Recorded data:
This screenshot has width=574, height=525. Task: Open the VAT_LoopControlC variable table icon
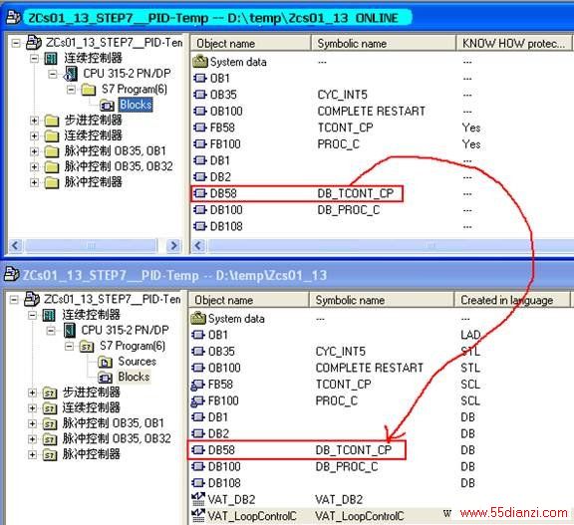(x=198, y=515)
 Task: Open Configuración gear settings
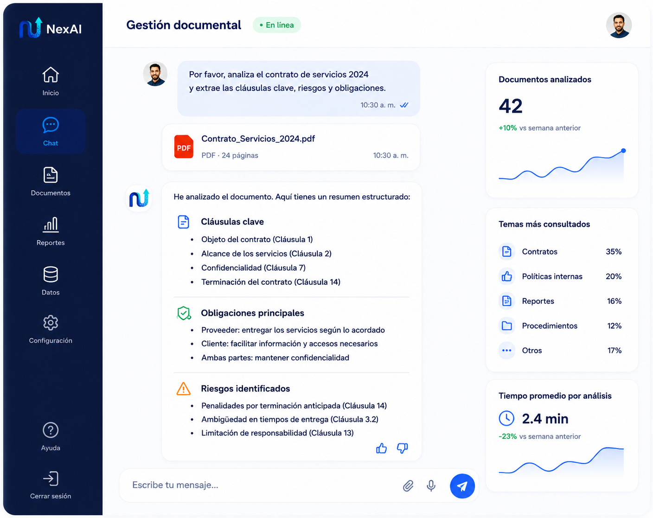51,329
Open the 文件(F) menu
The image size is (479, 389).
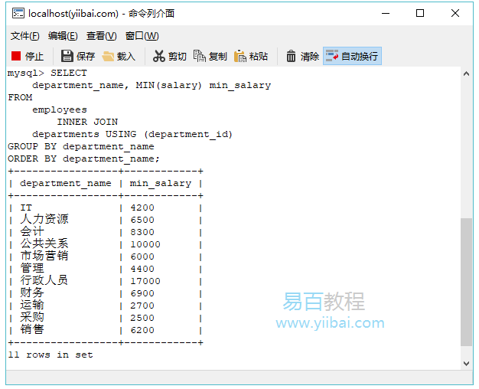25,36
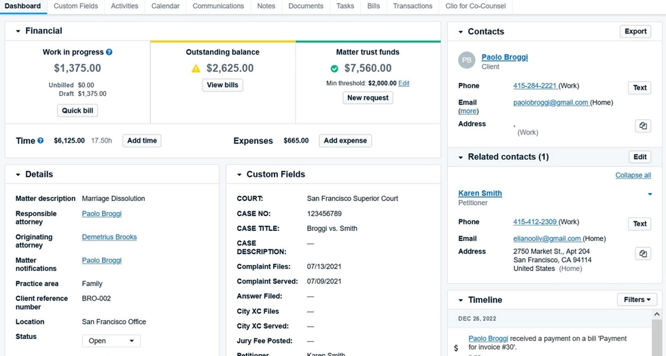Expand Karen Smith's contact options arrow
This screenshot has height=356, width=666.
click(x=650, y=194)
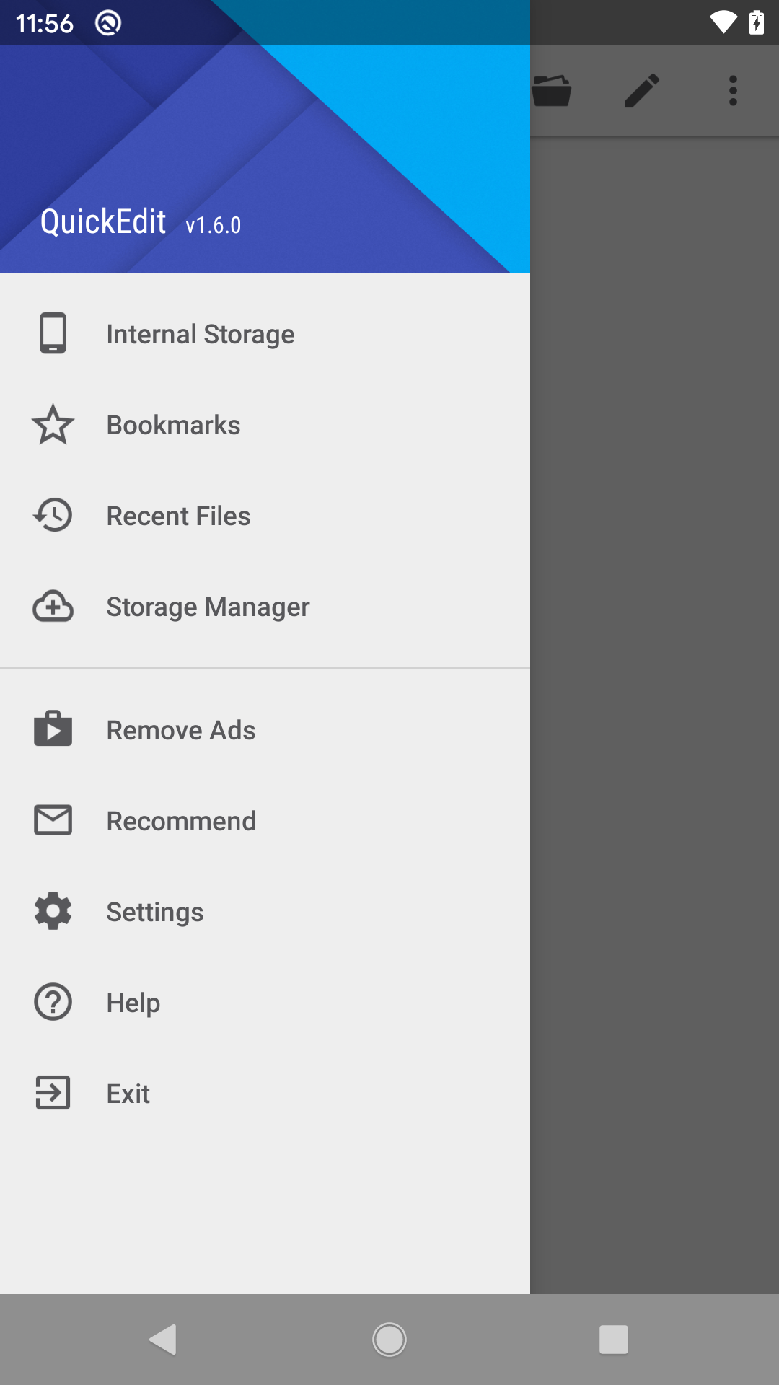Viewport: 779px width, 1385px height.
Task: Tap the Recommend envelope icon
Action: click(53, 820)
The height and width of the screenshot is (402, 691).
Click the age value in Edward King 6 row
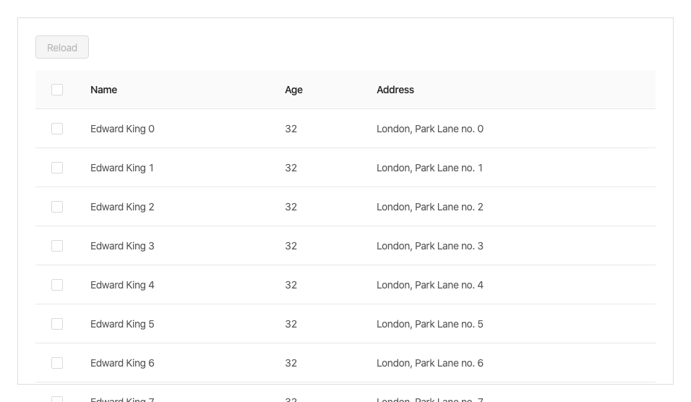click(291, 363)
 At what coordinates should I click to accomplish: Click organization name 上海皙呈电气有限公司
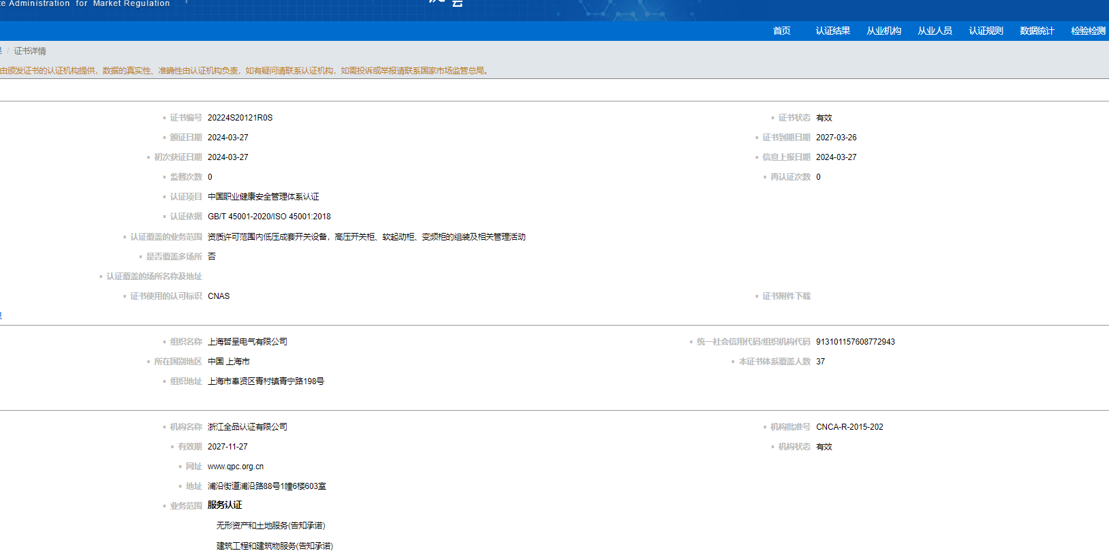[247, 342]
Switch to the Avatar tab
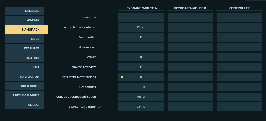266x121 pixels. [x=24, y=20]
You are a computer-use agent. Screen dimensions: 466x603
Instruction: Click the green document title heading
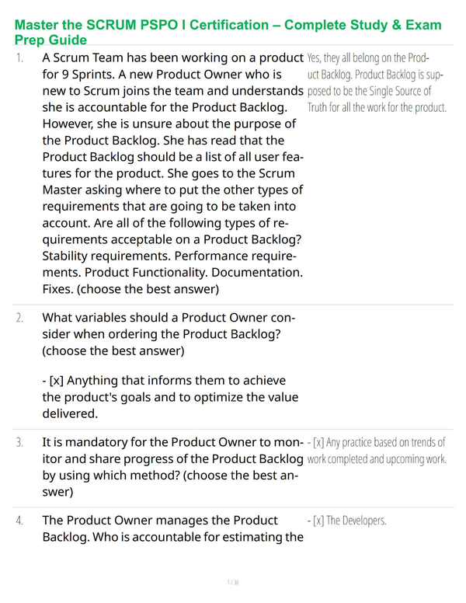click(228, 32)
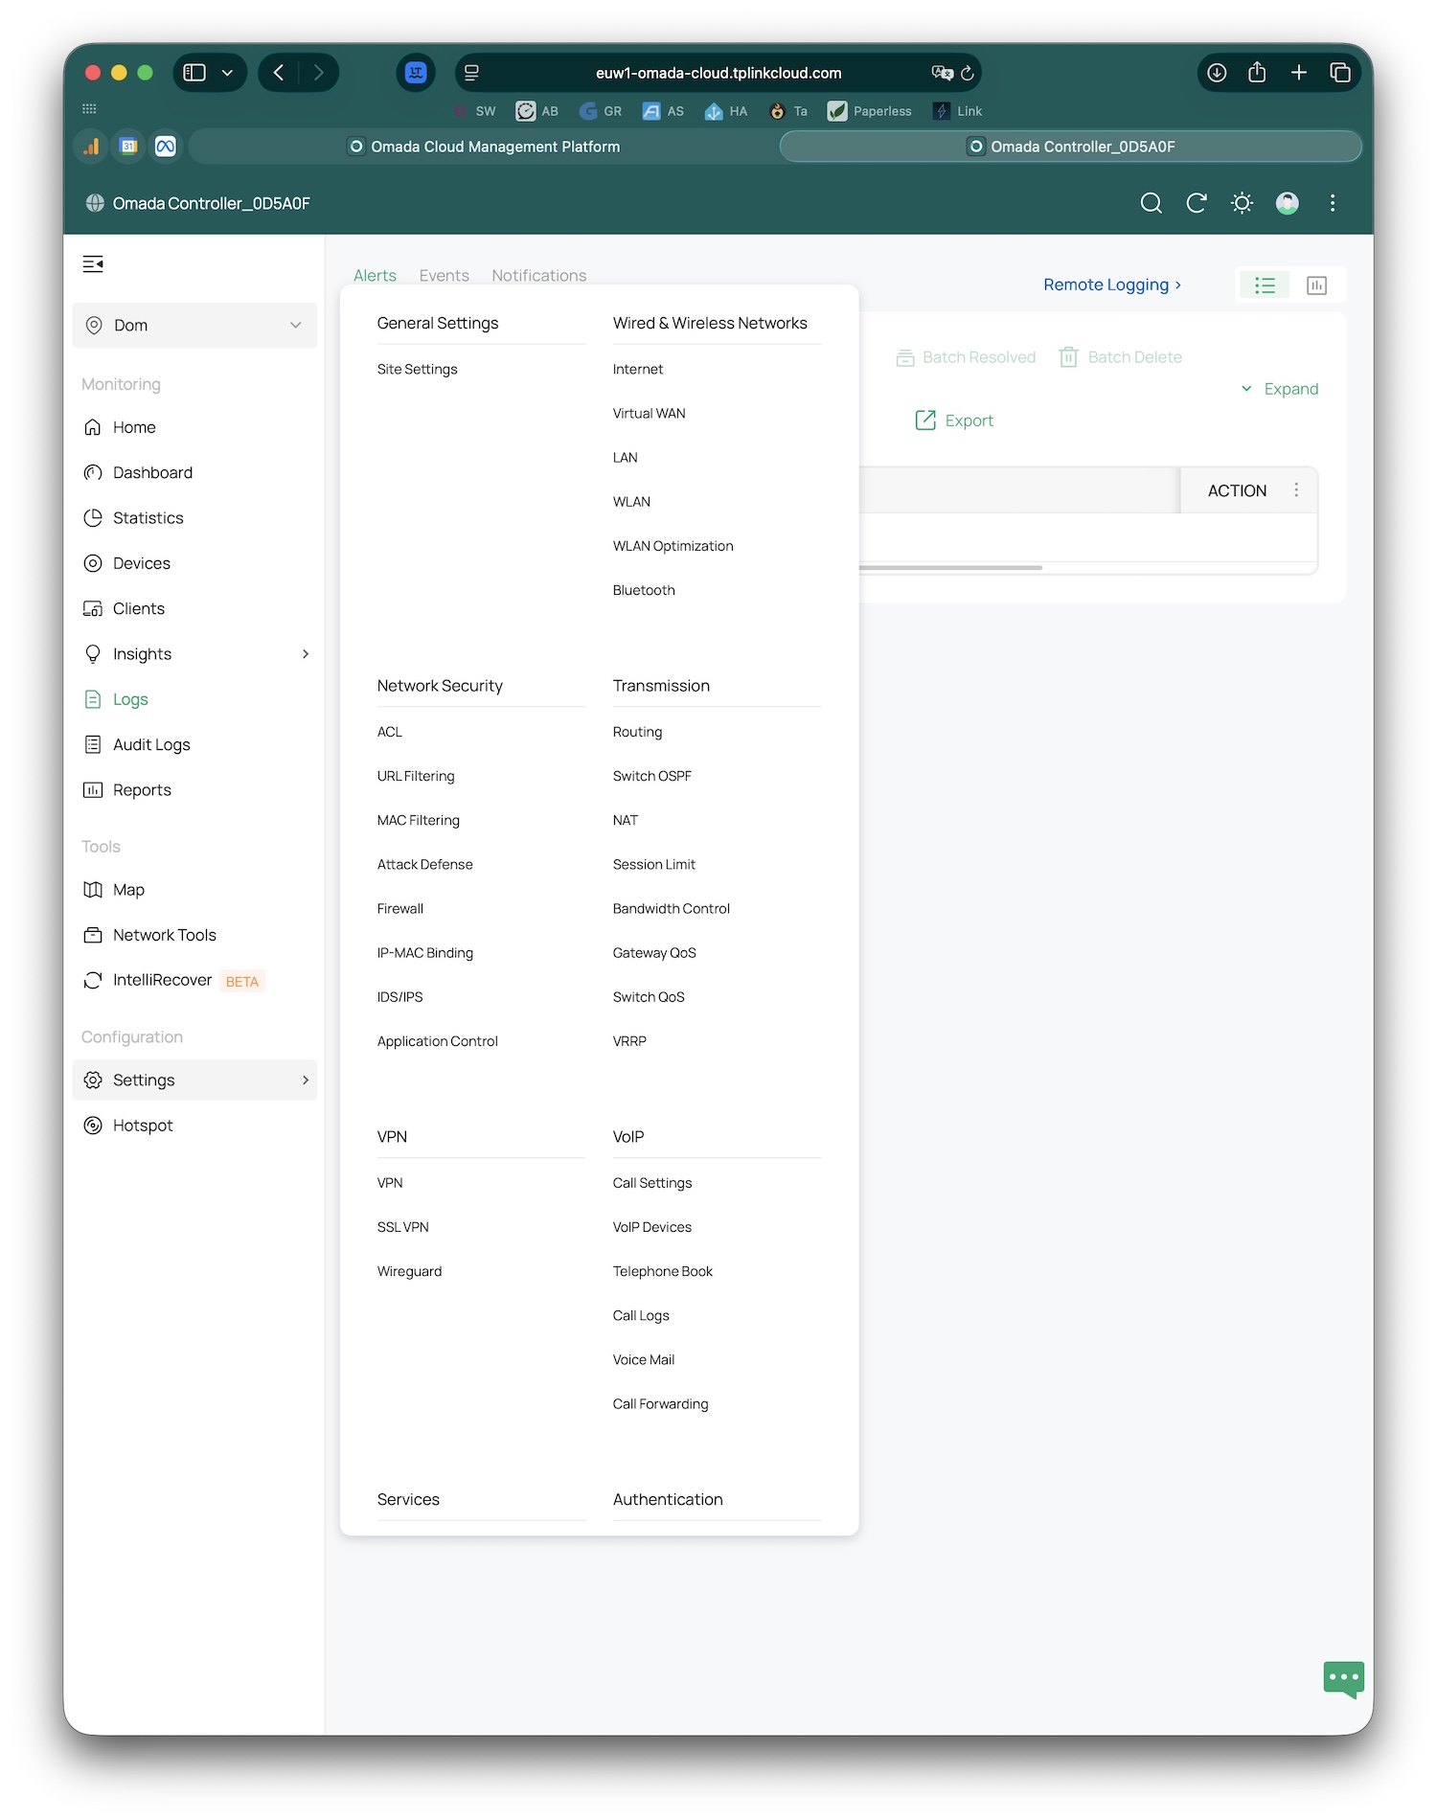Open the Remote Logging link
Screen dimensions: 1437x1819
tap(1111, 284)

_Exercise requirements_. With the pictures left out, write out exactly the lines from the line containing "Instruction: Click the" through the last line of the entries above, both ends included, and no others.

_Response box_.
Instruction: Click the green document title heading
click(228, 32)
Open the Remote Logging link
Screen dimensions: 1437x1819
tap(1111, 284)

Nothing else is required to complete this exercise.